Ses discours sont relus par le gouvernement britannique, chaque mot est soupesé. L’usage veut que la Couronne n’interfère pas, officiellement en tout cas, dans la vie politique. Ce corset du devoir de réserve, Charles III a, depuis son accession au trône en 2022, tendance à le desserrer, prudemment.
Quand il était venu s’exprimer à Paris, au Sénat, en 2023, il avait surpris en dénonçant, à propos de la guerre russe en Ukraine, « une agression injustifiée sur notre continent », et en affirmant « la détermination inébranlable » de son pays à voir l’Ukraine « triompher ».
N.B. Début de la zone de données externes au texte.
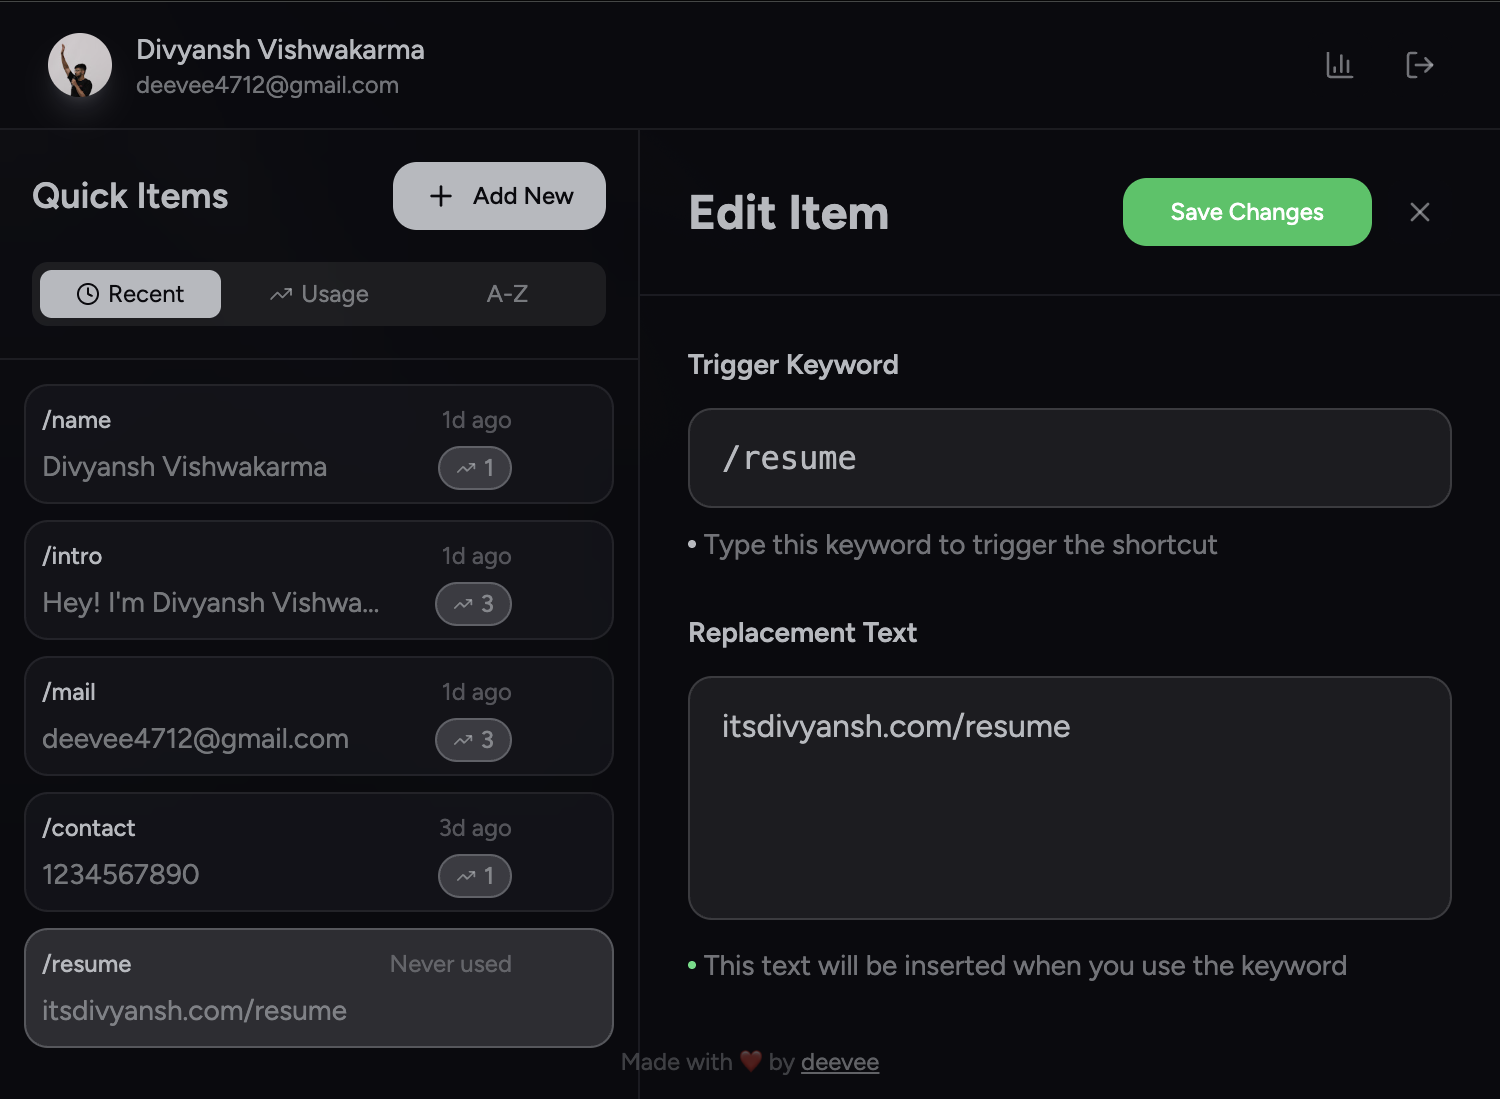Click the plus icon inside Add New
The image size is (1500, 1099).
440,196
L’expression modérée de Charles III et de Léon XIV fait du bien en ces temps de fureur
Mardi, Charles III a livré devant le Congrès américain un discours nuancé, subtil, dans un contraste saisissant avec la brutalité langagière de Donald Trump, mais truffé de références explicites à son hôte. Il a fait l’éloge de l’Otan, voué aux gémonies par le locataire de la Maison-Blanche, a vanté « l’État de droit », « un pouvoir judiciaire indépendant », « la défense de l’environnement », a salué à nouveau le « courage » du peuple ukrainien, a exhorté à une détermination « inflexible » pour le soutenir alors que l’administration Trump fait sienne la rhétorique poutinienne, a dit prier pour que « nous ignorions les appels pressants à nous replier sur nous-mêmes ».
Trois semaines plus tôt, un autre chef d’État sans armée, le pape Léon XIV, avait jugé « inacceptables » les menaces de Donald Trump d’anéantir toute une « civilisation », l’Iran, s’attirant les foudres du président américain. Polémiques qu’il a préféré ne pas commenter. Le pape a aussi plusieurs fois alerté contre les dangers de l’intelligence artificielle, contrôlée par « quelques entreprises seulement », ciblant implicitement les géants de la Silicon Valley.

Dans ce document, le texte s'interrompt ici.